In fully adjusted analyses, decreased eGFRcreat had the weakest association with mortality (Table 3). The cystatin C–based equation including age, race, and gender was only slightly more strongly associated than the equation based on cystatin C alone. The equation based on both markers (eGFRcreat+cys) was less strongly associated with mortality than either cystatin C–based equation. Individuals with an elevated eGFRcreat (≥120 ml/min per 1.73 m2) were at 36% higher risk compared with those with a normal eGFRcreat (90 to 119 ml/min per 1.73 m2). No increased risk associated with elevated eGFR, compared with normal eGFR, was observed for either cystatin C–based estimate. A smaller increase (31%) was observed for the combined equation (eGFRcreat+cys). These patterns were similar for cardiovascular mortality, although the associations were stronger for all estimates of GFR and no increased risk at elevated eGFRcreat was observed.

Table 3.
Adjusted incidence rate ratio (95% confidence interval) of cardiovascular and all-cause mortality, by category of eGFR: NHANES IIIa

Table 4 shows the adjusted incidence rate ratio for each eGFRcreat category and eGFRcys category, compared with an eGFRcreat and eGFRcys of 90 to 119 ml/min per 1.73 m2. An eGFRcys <60 ml/min per 1.73 m2 was associated with a statistically significantly elevated risk for all-cause mortality overall and at every eGFRcreat category. Lower eGFRcys category was significantly associated (P < 0.04) with higher all-cause and cardiovascular mortality risk for all but the lowest (15 to 29 ml/min per 1.73 m2) eGFRcreat categories. The only significant associations of eGFRcreat with risk were in the eGFRcys category of 60 to 89 ml/min per 1.73 m2, in which lower eGFRcreat category was associated with lower risk for all-cause (P = 0.002) and cardiovascular (P = 0.005) mortality.

Table 4.
Adjusted incidence rate ratio (95% confidence interval) of all-cause and cardiovascular mortality, by category of eGFR: NHANES IIIa

Below an eGFR of 60 ml/min per 1.73 m2, each 10-ml/min per 1.73 m2 lower eGFR was associated with a 25 to 35% higher adjusted incidence of all-cause mortality for all estimating equations (Table 5). This was slightly higher for women (36%) than men (14%; P = 0.05 for interaction) for eGFRcreat, but no other differences were found for any estimating equation. At an eGFR of 60 to 89 ml/min per 1.73 m2, eGFRcreat was not associated with any change in risk, whereas each 10-ml/min per 1.73 m2 lower GFR estimated by the cystatin C–based equations were associated with 22 to 48% higher risk for all gender, race, and age subgroups, with the exception of the equation using cystatin C alone in those who were younger than 65 yr, although this estimate is based on only 108 deaths. No difference was found between those age <65 and ≥65 yr using eGFR based on cystatin C, age, race, and gender.

Table 5.
Adjusted incidence rate ratio for all-cause mortality per 10-ml/min per 1.73 m2 lower eGFR: NHANES III


In this study of the general population of US adults, lower eGFR based on cystatin C was strongly associated with higher risk for all-cause and cardiovascular mortality across the range of eGFR, from normal to moderately decreased. Similar associations were observed across subgroups defined by age, race, or gender. Creatinine-based estimates of GFR resulted in weaker associations, with the association between eGFR and all-cause mortality reversed at higher levels of eGFR. An equation using both creatinine and cystatin C, in addition to age, race, and gender, resulted in weaker associations than equations using only cystatin C, with or without age, race, and gender.

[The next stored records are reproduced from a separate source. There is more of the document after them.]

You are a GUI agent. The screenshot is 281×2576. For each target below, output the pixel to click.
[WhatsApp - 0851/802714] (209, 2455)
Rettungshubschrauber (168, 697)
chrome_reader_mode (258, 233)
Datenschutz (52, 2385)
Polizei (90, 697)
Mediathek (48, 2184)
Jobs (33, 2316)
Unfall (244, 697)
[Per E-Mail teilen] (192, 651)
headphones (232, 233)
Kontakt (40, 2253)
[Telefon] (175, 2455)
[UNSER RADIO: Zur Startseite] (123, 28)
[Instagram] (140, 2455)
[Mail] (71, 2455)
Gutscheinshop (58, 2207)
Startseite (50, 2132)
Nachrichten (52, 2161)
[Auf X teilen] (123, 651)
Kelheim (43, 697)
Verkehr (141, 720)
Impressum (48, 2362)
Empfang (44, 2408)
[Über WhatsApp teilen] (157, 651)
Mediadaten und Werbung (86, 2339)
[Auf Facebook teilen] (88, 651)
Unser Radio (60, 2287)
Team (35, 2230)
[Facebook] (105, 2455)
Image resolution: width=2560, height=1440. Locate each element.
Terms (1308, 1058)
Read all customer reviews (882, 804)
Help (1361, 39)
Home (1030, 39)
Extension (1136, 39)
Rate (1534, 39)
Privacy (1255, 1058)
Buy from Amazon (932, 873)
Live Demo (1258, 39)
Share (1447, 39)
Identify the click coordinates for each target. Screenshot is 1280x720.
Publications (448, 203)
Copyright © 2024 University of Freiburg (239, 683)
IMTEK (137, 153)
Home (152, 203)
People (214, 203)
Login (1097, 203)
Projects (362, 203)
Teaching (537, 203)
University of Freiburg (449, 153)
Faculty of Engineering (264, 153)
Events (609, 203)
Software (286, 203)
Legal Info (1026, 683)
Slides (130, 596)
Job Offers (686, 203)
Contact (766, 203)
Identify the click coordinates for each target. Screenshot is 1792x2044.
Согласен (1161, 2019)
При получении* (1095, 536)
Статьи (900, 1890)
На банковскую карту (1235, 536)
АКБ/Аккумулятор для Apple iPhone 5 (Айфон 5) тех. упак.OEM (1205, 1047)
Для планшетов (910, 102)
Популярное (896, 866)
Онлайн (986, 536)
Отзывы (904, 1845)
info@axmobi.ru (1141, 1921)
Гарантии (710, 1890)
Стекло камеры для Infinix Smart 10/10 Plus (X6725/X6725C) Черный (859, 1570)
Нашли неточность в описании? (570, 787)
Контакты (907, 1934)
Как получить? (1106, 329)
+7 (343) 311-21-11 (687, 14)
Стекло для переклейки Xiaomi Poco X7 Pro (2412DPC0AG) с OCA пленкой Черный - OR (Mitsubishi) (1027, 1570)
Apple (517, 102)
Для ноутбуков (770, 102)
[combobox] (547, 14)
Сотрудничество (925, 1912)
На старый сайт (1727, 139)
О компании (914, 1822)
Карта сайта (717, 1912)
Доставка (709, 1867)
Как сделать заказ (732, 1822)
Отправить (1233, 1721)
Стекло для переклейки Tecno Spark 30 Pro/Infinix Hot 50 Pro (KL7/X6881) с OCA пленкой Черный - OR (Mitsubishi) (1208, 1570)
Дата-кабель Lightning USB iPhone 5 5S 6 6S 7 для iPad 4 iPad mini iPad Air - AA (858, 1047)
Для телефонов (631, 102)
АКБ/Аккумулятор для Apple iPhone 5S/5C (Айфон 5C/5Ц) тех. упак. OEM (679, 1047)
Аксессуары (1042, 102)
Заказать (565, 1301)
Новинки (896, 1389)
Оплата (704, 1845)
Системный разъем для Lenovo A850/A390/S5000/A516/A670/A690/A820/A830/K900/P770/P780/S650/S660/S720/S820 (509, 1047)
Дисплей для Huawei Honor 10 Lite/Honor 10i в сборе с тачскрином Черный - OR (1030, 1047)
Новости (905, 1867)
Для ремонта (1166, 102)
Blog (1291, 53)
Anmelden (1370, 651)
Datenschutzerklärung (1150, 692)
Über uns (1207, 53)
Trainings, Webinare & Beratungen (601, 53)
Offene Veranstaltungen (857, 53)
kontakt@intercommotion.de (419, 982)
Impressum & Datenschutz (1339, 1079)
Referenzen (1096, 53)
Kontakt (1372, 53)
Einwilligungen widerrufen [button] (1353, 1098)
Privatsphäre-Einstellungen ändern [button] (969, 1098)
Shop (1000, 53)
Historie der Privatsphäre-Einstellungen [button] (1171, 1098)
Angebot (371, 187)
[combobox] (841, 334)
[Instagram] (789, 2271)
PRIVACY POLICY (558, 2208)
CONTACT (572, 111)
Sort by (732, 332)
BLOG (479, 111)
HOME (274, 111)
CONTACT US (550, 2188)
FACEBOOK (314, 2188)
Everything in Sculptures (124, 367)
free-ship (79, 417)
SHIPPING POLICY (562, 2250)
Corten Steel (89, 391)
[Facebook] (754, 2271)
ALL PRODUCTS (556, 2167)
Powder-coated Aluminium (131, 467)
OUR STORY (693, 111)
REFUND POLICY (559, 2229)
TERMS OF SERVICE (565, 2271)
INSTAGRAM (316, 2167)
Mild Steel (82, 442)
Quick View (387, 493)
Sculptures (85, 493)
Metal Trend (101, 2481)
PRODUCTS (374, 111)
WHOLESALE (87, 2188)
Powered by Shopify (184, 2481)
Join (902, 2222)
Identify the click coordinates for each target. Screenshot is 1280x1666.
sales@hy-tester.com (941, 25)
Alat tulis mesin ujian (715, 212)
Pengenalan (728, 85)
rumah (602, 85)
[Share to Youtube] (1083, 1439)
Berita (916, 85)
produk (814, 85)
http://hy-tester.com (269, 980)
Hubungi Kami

These results are in general agreement with previous studies showing that higher cystatin C predicts cardiovascular and all-cause mortality in older adults. Among individuals aged ≥65 yr in the Cardiovascular Health Study, higher cystatin C was associated with higher risk for cardiovascular events and mortality across the range of values.7 In contrast, only the lowest quintile of serum creatinine–based eGFR was associated with increased risk. Cystatin C levels >1.0 mg/L also predicted cardiovascular events and mortality among participants with a creatinine-based eGFR >60 ml/min per 1.73 m2.9,10 The Health, Aging and Body Composition (Health ABC) study similarly found cystatin C to be more strongly associated than creatinine with risk for mortality in the elderly.6 The results of this study confirm these associations in the general population and extend the findings to younger individuals and to subgroups defined by race and gender.

In contrast to previous studies that used only cystatin C without adjustment for age, race, or gender, we also used the recently derived CKD-EPI equation to estimate GFR (eGFRcys). The CKD-EPI equation has less bias, relative to directly measured GFR, than cystatin C alone in older individuals, black individuals, and women.8 Despite the improved estimation of GFR, there was only slight improvement in the overall prediction of risk between GFR estimated with or without these factors. The only substantial difference found between risk associated with these two equations was that GFR estimated by the equation without age, race, and gender was associated with risk among older (age ≥65 yr) but not younger individuals with an eGFR of 60 to 89 ml/min per 1.73 m2, whereas the equation including age, race, and gender was similarly associated in both younger and older individuals. The estimate of risk associated with GFR estimated from cystatin C alone in younger participants, however, was based on only 108 deaths. This suggests that adjustment for age is important for younger individuals but less so among older individuals. The reasons for this seemingly differential cystatin C–GFR relationship in younger compared with older individuals are unknown. Using the CKD-EPI equation, a cystatin C value of 1.0 mg/L equates to an eGFR of 75, 68, 80, and 72 ml/min per 1.73 m2 in a 60-yr old white man, white woman, black man, and black woman, respectively.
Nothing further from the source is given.